PROBLEMS TO WORK ON »
- 1) Answer these questions about the passage on pension compulsion:
(a) At what weekly amount will the Minimum Income Guarantee start, and in which month and year?
(b) Which earnings bands will have a higher rate of accrual under the State Second Pension?
(c) In the final paragraph, what does the passage say the Government will in effect pay for out of general taxation?
- 2) Print the passage on pension compulsion from "Who is to be" up to and including "the employee's earnings.".

Who is to be compelled to contribute if compulsion were introduced? Is it the employer or the employee, or both? Is it to apply irrespective of earnings? What account is to be taken of the higher rate of accrual that will apply to lower earnings bands when the State Second Pension is introduced next year?
More importantly, what account is to be taken of the Minimum Income Guarantee when it starts at £100 per week in April 2003? If the combination of the basic pension and the new State Second Pension will leave many dependent on the Minimum Income Guarantee for years to come, will compulsion not look regressive in terms of wealth distribution in that it will force low earners to pay themselves for something they would otherwise have got from general taxation? Forcing an employer to pay may be no better if it ultimately impacts on the employee's earnings.
Many have rightly questioned the ability of low earners to contribute but you can take this a stage further by asking what would happen if compulsion did apply to them. Would they and their families not end up relying on other means-tested benefits to fill the gap caused by having to contribute to their pension? If so, the Government will in effect end up paying for these contributions out of general taxation and will have increased the numbers reliant on means testing.

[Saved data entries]
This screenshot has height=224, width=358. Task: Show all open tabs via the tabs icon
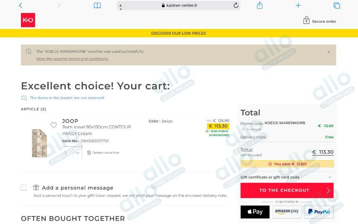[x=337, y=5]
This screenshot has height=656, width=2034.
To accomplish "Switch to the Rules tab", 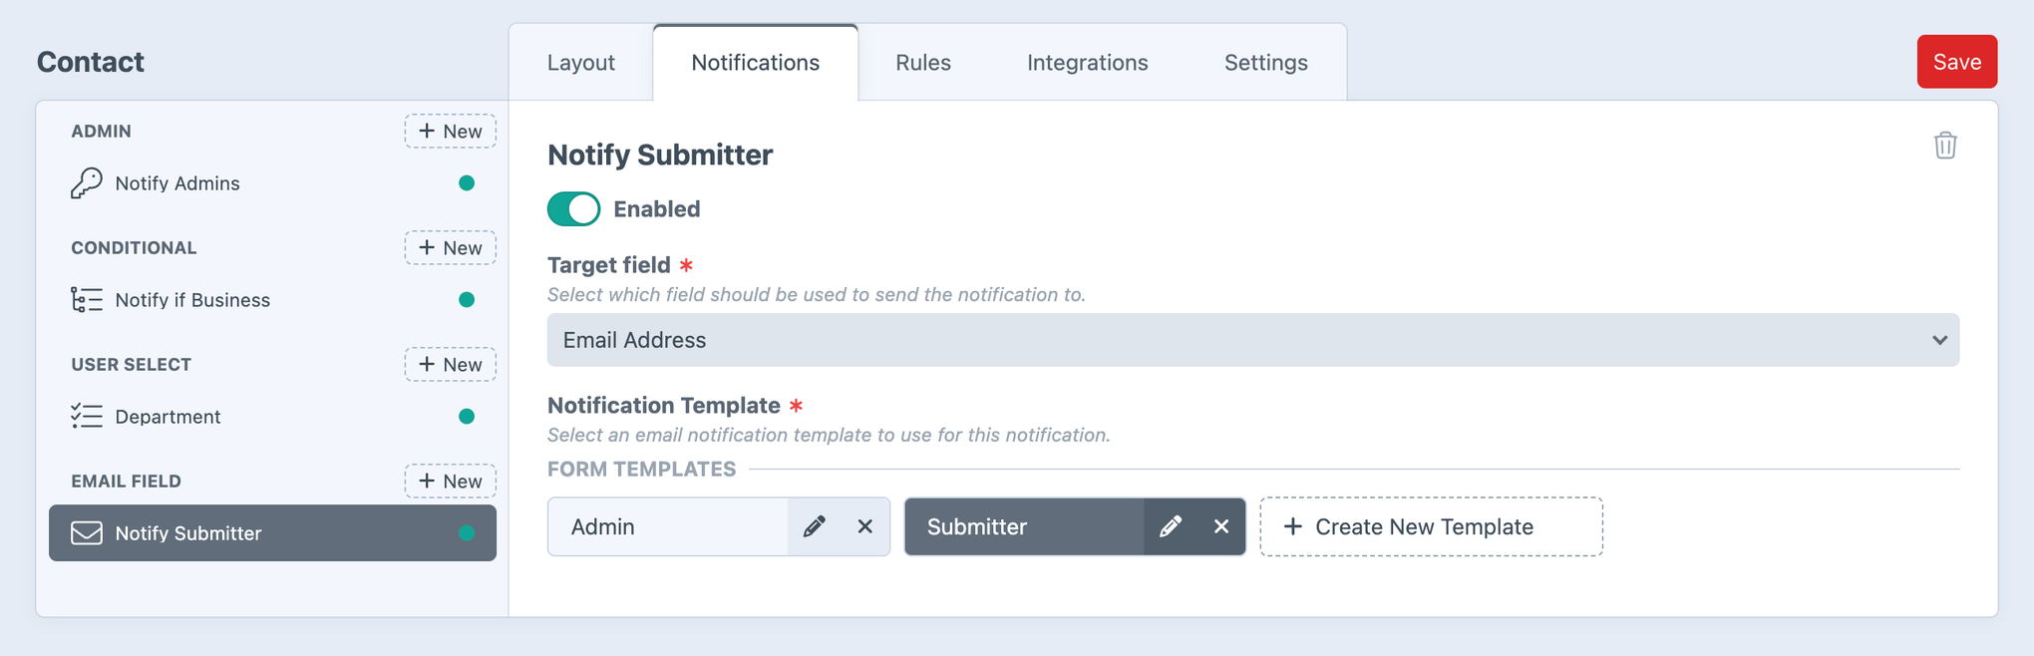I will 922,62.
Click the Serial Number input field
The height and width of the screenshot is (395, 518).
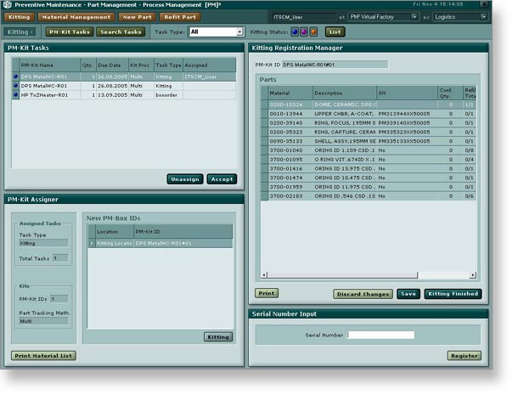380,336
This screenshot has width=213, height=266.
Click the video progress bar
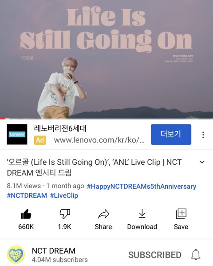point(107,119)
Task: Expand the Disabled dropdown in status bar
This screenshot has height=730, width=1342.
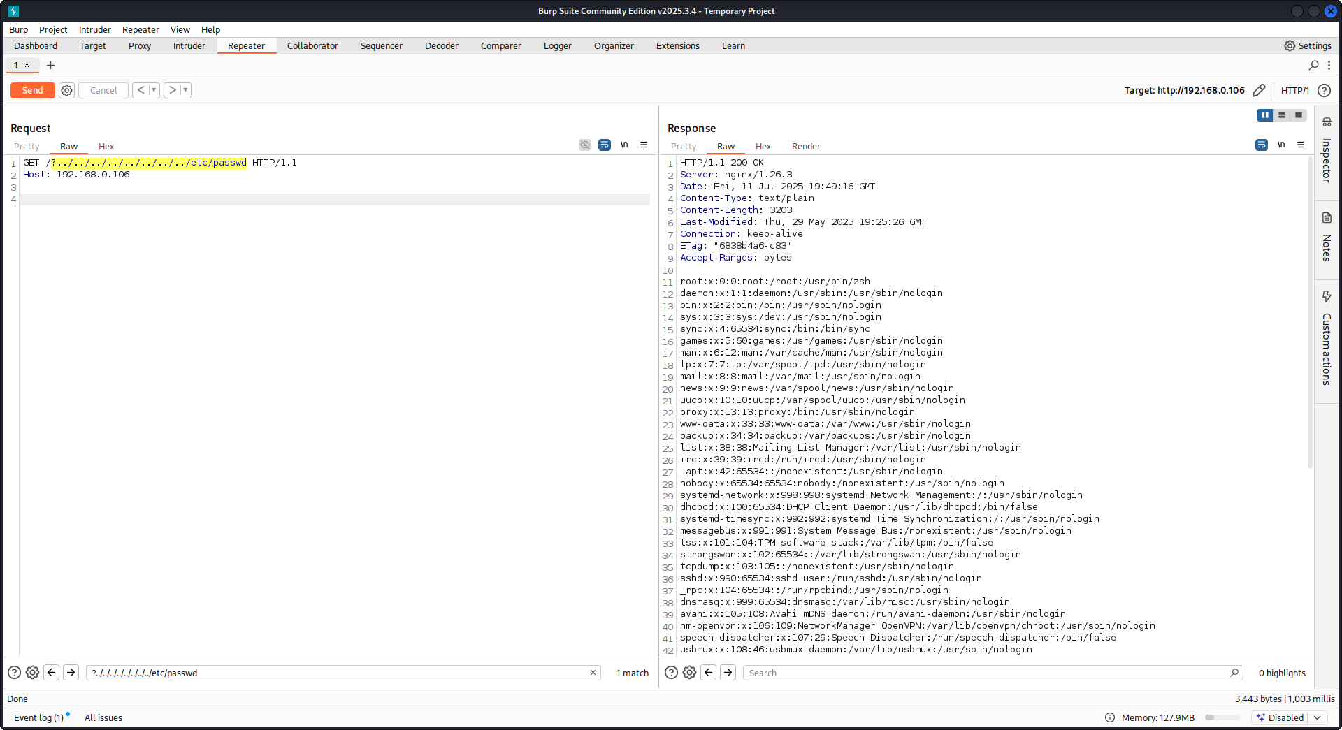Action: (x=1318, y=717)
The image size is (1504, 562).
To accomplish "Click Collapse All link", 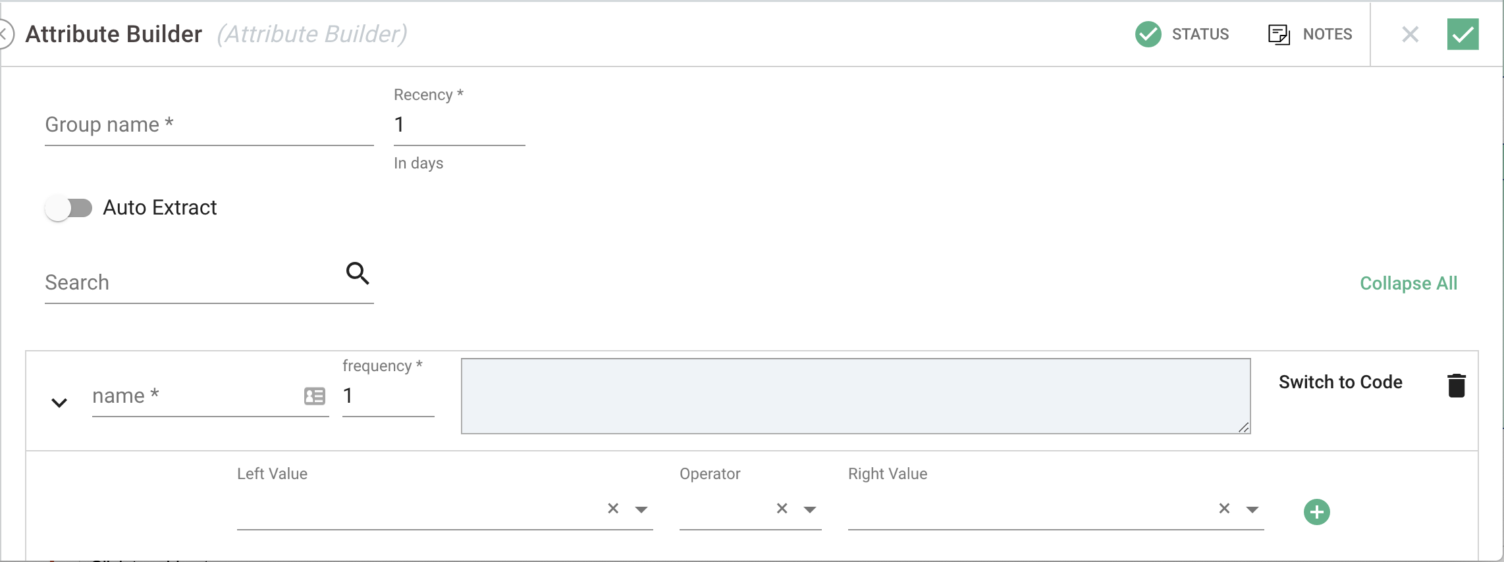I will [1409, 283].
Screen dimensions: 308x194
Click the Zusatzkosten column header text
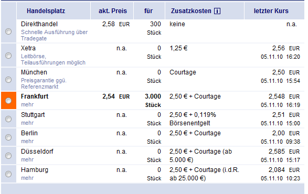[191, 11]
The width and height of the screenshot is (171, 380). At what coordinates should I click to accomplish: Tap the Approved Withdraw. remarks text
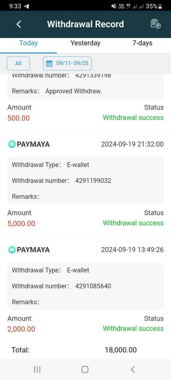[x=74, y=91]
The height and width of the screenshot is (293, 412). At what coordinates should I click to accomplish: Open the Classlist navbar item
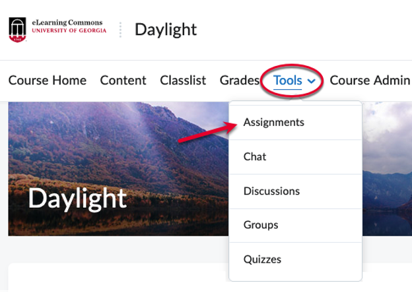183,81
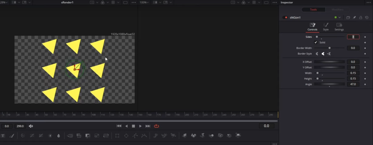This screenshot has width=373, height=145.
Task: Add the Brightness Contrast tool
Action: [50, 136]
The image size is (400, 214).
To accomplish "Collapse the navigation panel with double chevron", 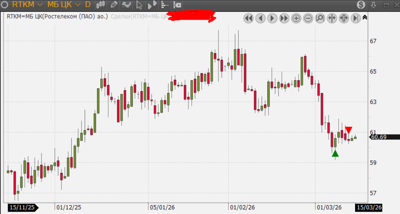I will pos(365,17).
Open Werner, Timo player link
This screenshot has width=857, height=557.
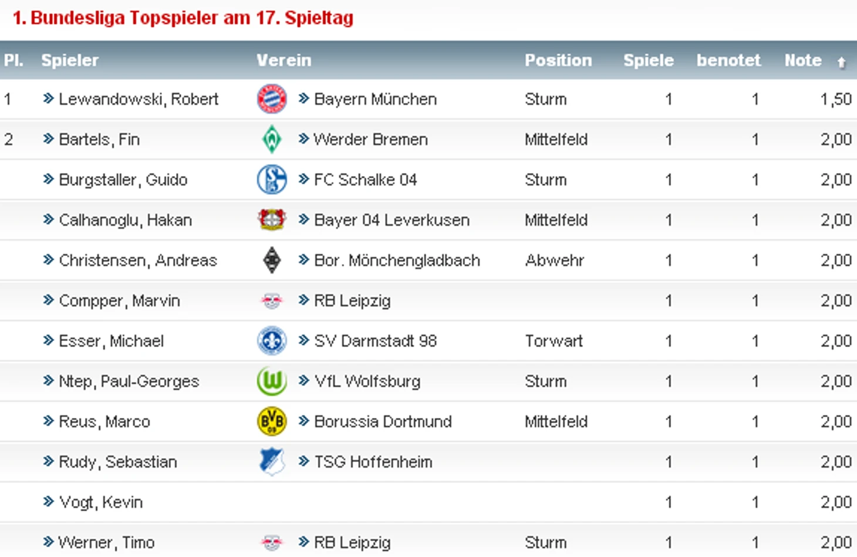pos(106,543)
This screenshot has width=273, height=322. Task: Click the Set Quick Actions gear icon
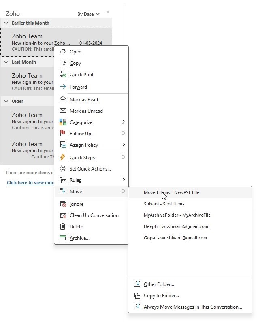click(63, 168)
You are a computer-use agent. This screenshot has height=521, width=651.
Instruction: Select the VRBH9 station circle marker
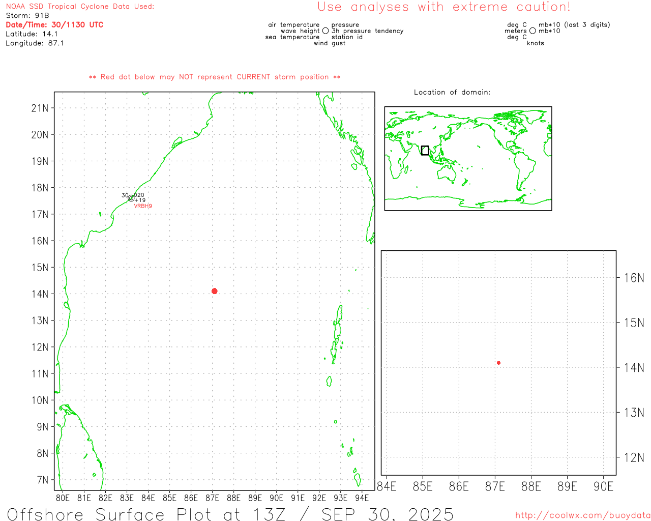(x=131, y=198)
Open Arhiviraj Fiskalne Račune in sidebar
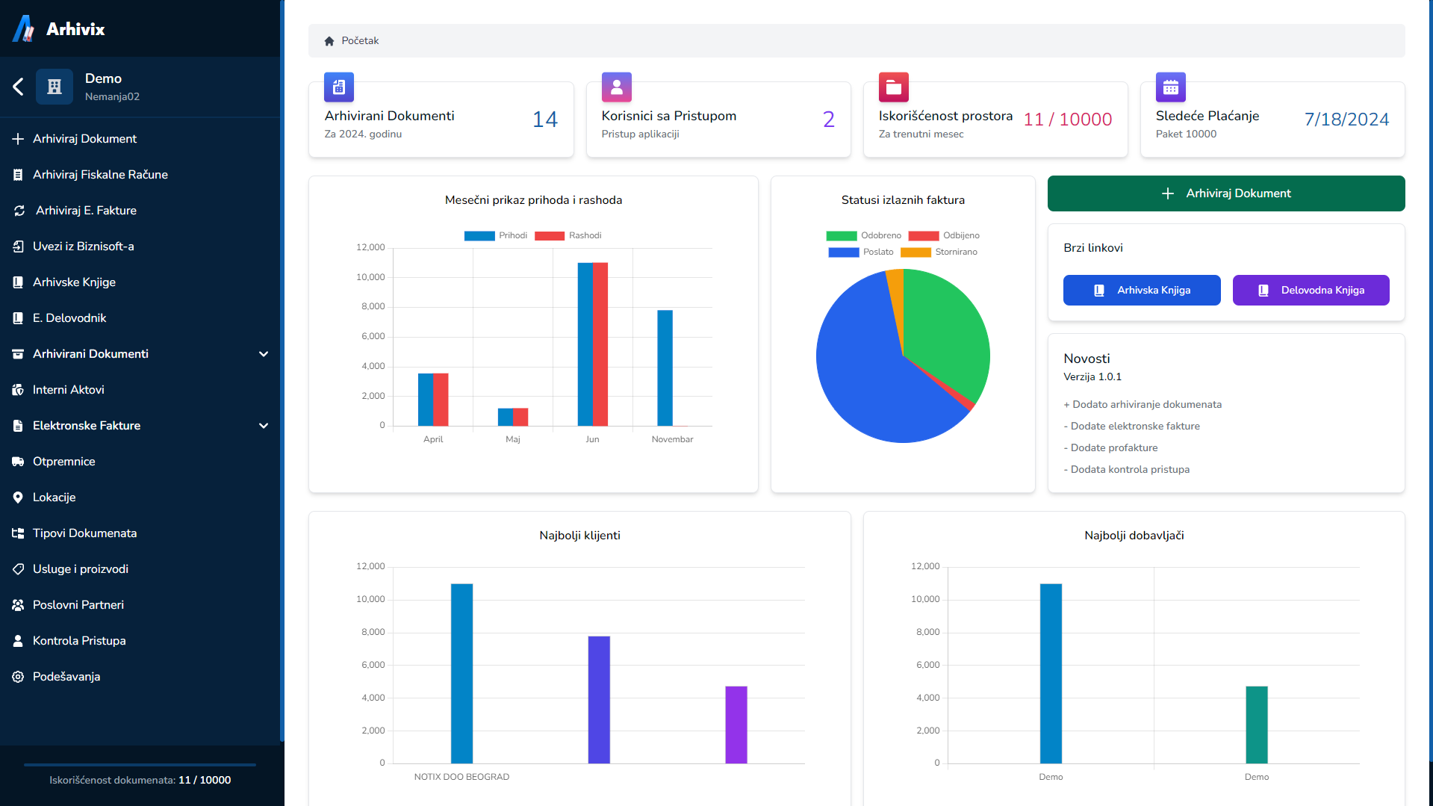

YOUR RESPONSES »
- 1)
(a) £100 per week, starting in April 2003.
(b) The lower earnings bands.
(c) The pension contributions that low earners would have to make.

- 2)
Who is to be compelled to contribute if compulsion were introduced? Is it the employer or the employee, or both? Is it to apply irrespective of earnings? What account is to be taken of the higher rate of accrual that will apply to lower earnings bands when the State Second Pension is introduced next year?
More importantly, what account is to be taken of the Minimum Income Guarantee when it starts at £100 per week in April 2003? If the combination of the basic pension and the new State Second Pension will leave many dependent on the Minimum Income Guarantee for years to come, will compulsion not look regressive in terms of wealth distribution in that it will force low earners to pay themselves for something they would otherwise have got from general taxation? Forcing an employer to pay may be no better if it ultimately impacts on the employee's earnings.